Эдта вежливо отказалась. Лереэ довезёт её – к себе домой, а она пока не была готова к новым мужчинам. Едва она начинала думать о других, дырка в ухе, оставшаяся после развода, начинала ныть.

Но хуже всего было телу, скрытому одеждой, подумала она уже дома, стоя голая перед зеркалом. Она была в своей комнатке доходного дома дамского общества, где жила после развода. Здесь было пусто – лишь пара книг да сменный мундир, больше ничего она себе не оставила. Хотела ещё забрать кота, но Рофомм вцепился в зверя клещами и орал, что за кота будет с ней судиться, и Эдта махнула рукой. Она и так отняла у него всё тепло, забрать Паука было бы совсем жестоко даже по отношению к такому чудовищу.

Телу было хуже всего. Эдта провела руками по животу в мелких царапинах, встала спиной и, извернувшись, стала изучать в зеркале следы от ремня. Их было гораздо меньше, чем Эдта заслужила. Она очень многое видела и знала – и при этом ничего не делала. Ибо как жалкая мелкая чиновница может остановить грядущее зло? Она может только от него сбежать – и то недалеко, всего-то из Технического в Циркуляр Артистов.

Она даже сбежать не смогла, поняла она, стегая себя по спине. Она никуда не сбегала, осознала она с особенно сильным ударом. Было совершенно не больно, но Эдта плакала под свист ремня. Пусть ремень раздерёт спину в мясо. Тело несло наказания за всё, о чём молчала Эдта Андеца, о чём она говорила кому не надо, действуя из одной своей глупой, никчёмной любви. Всё было впустую.

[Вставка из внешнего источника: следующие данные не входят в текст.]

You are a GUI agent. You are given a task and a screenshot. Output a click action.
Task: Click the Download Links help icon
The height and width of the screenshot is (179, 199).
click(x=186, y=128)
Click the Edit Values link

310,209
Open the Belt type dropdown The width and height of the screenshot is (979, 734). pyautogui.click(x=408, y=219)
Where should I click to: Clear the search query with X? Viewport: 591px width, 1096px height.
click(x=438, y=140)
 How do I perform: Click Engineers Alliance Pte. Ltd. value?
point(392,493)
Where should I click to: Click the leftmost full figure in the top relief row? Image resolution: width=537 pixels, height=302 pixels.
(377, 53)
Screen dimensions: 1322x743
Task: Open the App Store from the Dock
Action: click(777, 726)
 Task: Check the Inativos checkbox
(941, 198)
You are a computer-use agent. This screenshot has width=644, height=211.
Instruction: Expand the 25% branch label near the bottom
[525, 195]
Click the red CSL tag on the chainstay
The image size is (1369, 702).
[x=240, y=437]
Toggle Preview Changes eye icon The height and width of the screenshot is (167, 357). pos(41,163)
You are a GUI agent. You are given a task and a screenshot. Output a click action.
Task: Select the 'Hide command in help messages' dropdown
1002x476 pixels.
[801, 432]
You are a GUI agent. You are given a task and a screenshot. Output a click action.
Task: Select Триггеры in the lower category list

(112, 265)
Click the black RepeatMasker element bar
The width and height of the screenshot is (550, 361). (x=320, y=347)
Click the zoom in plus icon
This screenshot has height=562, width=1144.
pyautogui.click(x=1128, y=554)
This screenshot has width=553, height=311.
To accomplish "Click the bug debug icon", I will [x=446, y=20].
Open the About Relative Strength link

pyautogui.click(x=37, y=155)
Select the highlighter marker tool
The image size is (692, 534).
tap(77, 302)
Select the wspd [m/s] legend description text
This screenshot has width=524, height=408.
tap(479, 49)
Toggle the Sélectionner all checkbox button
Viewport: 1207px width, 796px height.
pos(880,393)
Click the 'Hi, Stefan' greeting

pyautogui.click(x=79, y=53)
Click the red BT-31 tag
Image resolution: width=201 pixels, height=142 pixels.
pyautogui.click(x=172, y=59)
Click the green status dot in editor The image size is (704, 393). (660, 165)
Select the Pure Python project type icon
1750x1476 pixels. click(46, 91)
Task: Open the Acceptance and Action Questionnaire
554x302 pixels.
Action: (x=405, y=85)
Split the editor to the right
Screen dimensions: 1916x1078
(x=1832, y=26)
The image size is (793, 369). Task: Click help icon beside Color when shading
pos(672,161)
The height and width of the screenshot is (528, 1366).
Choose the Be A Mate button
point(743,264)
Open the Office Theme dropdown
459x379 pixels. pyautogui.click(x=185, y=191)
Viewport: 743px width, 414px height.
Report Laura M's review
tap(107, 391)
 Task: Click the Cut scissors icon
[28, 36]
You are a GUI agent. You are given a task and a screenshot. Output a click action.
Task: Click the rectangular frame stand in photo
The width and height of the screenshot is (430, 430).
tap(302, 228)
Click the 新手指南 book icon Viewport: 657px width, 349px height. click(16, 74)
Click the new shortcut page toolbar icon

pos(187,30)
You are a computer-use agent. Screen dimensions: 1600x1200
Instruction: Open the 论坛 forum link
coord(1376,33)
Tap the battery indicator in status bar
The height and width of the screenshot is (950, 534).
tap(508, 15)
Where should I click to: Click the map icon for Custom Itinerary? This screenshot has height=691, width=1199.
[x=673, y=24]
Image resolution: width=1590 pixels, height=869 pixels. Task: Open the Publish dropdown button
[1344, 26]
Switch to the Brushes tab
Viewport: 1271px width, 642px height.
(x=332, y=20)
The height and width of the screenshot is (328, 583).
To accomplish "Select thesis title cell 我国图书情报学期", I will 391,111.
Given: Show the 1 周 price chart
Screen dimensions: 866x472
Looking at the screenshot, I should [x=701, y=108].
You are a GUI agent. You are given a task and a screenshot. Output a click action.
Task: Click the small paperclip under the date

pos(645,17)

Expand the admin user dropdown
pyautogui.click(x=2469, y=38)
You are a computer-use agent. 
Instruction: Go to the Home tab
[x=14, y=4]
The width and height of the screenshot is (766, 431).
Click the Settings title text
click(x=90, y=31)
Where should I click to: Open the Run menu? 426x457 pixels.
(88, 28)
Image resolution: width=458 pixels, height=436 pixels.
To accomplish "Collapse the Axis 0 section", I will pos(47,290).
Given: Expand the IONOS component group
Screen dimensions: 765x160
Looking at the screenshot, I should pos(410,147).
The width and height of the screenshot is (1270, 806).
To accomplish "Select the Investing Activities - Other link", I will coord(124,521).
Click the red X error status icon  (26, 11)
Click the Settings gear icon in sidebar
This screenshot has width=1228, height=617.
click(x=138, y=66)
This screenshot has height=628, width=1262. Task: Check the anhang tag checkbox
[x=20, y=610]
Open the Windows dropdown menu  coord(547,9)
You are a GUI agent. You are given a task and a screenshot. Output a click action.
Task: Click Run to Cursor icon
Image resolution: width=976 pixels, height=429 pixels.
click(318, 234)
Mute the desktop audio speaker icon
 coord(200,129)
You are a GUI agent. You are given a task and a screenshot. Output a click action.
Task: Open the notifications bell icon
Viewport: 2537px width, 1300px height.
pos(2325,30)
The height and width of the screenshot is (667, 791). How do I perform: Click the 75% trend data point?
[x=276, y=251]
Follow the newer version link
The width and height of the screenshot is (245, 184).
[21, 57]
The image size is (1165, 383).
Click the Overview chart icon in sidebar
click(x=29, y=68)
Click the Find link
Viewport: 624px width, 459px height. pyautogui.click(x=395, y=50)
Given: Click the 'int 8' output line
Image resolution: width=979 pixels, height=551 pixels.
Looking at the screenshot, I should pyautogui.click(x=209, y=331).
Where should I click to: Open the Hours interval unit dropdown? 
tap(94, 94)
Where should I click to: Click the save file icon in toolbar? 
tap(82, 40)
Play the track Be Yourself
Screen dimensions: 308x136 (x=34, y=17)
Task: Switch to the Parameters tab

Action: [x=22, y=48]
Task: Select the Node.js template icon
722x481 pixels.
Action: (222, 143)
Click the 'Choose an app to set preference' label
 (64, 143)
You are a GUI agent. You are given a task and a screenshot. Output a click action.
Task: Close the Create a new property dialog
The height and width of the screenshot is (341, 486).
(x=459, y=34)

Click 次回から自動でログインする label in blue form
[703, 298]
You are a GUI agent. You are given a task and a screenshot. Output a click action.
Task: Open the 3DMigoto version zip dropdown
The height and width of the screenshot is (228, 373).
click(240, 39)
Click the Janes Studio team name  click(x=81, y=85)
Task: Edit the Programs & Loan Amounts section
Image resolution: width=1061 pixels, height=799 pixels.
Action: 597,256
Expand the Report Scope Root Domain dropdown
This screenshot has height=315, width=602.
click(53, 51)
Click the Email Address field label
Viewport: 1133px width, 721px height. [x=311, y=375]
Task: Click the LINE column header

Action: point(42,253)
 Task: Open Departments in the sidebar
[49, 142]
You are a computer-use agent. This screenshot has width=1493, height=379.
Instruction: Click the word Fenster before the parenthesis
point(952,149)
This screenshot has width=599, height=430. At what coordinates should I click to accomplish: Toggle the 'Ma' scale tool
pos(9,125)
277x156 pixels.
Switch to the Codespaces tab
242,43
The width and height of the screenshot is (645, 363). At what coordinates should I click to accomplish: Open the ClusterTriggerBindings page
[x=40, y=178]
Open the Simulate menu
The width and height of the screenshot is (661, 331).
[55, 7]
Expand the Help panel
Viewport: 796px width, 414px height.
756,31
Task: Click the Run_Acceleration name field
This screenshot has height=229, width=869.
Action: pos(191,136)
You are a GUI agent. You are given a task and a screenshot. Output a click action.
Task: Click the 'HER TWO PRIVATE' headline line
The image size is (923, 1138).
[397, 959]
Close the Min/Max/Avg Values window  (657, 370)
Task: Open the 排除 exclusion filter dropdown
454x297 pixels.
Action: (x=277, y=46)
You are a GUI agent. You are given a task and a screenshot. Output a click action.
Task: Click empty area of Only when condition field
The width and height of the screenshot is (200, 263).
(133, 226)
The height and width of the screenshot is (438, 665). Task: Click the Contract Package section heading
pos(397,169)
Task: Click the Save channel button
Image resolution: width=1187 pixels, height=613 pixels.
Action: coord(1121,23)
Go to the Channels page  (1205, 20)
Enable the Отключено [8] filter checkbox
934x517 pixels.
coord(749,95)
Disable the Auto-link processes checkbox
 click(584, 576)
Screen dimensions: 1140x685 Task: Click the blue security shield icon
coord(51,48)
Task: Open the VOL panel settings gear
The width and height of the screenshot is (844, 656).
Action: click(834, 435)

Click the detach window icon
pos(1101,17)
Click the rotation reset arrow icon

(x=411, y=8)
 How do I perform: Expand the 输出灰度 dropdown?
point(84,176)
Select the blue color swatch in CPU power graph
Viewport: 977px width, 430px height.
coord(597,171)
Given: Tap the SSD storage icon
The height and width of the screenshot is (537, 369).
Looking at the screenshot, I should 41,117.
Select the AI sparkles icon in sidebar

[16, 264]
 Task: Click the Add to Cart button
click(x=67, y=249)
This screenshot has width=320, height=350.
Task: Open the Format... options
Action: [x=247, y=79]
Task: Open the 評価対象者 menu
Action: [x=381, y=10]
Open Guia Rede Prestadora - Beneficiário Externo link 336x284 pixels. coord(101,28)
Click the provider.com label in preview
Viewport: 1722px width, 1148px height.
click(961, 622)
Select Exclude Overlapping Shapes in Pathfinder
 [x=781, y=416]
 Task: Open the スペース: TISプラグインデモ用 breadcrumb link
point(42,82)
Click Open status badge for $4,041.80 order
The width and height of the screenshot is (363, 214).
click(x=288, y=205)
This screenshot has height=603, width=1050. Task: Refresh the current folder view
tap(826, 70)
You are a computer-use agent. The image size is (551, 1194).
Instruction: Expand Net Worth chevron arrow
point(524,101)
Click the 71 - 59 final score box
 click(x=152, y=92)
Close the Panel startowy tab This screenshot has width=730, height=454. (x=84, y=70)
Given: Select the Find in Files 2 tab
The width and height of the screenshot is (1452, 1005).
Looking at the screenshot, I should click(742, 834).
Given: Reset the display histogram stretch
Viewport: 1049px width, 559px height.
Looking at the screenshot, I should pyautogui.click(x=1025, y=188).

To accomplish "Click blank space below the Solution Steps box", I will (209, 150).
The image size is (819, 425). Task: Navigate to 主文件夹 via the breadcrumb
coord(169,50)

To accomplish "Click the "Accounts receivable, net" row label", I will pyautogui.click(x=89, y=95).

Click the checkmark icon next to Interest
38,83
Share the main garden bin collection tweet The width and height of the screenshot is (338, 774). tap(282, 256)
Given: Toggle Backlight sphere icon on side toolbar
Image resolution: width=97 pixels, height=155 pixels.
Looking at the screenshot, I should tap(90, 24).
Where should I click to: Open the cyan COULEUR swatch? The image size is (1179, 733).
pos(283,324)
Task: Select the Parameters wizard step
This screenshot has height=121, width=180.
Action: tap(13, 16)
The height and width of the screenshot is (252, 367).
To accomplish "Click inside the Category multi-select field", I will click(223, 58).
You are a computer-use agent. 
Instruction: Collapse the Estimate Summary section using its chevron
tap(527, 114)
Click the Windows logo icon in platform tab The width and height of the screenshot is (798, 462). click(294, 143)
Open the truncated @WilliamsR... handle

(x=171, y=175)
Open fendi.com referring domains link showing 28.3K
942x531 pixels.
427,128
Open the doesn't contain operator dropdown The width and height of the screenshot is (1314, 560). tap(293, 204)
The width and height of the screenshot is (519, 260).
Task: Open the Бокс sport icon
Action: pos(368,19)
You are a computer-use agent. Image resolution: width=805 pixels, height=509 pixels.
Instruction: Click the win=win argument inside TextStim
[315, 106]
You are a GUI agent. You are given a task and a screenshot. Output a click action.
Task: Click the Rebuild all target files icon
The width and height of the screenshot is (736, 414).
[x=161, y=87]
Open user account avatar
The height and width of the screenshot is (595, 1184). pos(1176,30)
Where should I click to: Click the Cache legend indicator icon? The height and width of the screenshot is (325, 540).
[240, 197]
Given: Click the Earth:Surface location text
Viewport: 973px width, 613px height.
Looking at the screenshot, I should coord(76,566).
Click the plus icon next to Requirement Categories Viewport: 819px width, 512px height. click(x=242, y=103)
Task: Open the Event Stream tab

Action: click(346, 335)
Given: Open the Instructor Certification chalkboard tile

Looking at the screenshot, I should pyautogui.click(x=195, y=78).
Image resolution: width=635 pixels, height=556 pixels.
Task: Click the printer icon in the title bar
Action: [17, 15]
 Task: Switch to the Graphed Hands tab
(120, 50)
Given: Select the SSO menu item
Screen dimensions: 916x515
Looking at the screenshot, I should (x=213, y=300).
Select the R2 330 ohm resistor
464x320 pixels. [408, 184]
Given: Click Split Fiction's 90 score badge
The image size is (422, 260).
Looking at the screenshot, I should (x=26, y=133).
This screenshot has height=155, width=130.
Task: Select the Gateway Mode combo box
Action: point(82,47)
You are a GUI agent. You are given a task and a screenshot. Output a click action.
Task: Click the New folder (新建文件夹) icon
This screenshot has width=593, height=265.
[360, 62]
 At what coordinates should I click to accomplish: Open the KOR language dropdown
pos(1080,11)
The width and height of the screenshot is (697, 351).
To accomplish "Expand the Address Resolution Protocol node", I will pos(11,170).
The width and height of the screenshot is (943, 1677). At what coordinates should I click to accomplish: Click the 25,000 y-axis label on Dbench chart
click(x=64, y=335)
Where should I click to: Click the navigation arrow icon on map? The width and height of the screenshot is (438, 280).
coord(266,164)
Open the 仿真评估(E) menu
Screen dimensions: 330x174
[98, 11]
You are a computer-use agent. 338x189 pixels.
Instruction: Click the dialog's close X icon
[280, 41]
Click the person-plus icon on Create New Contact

Она отбросила ремень, упала на колени и, утопив лицо в ладонях, беззвучно разрыдалась.

* * *

– Давно я не видел такой тёплой и светлой упорядоченности, – признался шеф-душевник и прикоснулся губами к его лбу. Целовал в лоб он только здоровых при выписке. Человек, которого полиция передала им под обозначением «условный Дитр Парцес», вдруг дёрнулся и вскрикнул, и Рофомм отпрянул – на миг ему показалось, что глаза у человека почернели, но, скорее всего, то была игра света газового ночника. – С вами всё хорошо? Разумеется, странный вопрос, – он через силу осклабился, – тому, кто находится в душевном приюте по решению суда. – Нет, омм, не всё хорошо, – Дитр Парцес улыбнулся почти так же, словно насмешливое зеркало. – Который сейчас час?

– Где-то около полуночи, – Рофомм достал часы из кармана. – Без четверти полночь, – ответил он и увидел, что Парцес заинтересованно глядит на его часы. Южане при виде механизмов, даже таких обыденных, как часы, сразу отвлекались, лица у них светлели. Парцес, судя по говору, явно вырос в Гоге и исключением не был. – Хорошие часы.

– Друг подарил, – Рофомм протянул ему часы, и Парцес стал изучать хронометр и крышку с гравировкой «Эллигэр, будь человеком. Джер Т., год тысяча четыре». Джера больше не было, зато часы и не думали ломаться. На День Начала Времён южане останавливали часы за пять минут до начала очередного года, чтобы в торжественный момент под вопли «Вперёд, прогресс!» завести часы снова. После того, как Джер погиб при крушении «Безмятежного», Рофомм повадился останавливать часы в праздничный день, правда, о прогрессе не кричал. Тому, кто отважился бы назвать его сентиментальной гралейской башкой, он отгрыз бы лицо. Терять друзей в двадцать семь лет – такое он пожелает только врагу. Но врагов у него не было.

– Эллигэр? – спросил Парцес, возвращая часы.

– Глагол «эллиг» означает «любить» безотносительно телесности, – тихо объяснил Рофомм. – На варкский он переводится скорее как «дружить», но «эллигэр» означает любимого, друга, того, кто дорог. Корректно обращаться так к супругам, родственникам, лучшим друзьям – ну и к кошкам, если вы любите кошек, конечно. Странно, что к вам так не обращалась жена. Откуда была ваша жена? Простите, мы с коллегами осмотрели ваши вещи и обнаружили вышитый платок. Нам невесты перед свадьбой вышивают кушаки, но вы кафтанов не носите и кушаков тоже, поэтому в ход идут платки. Я заключил, что ваша жена была моей соплеменницей. Платок вернул на место. Простите.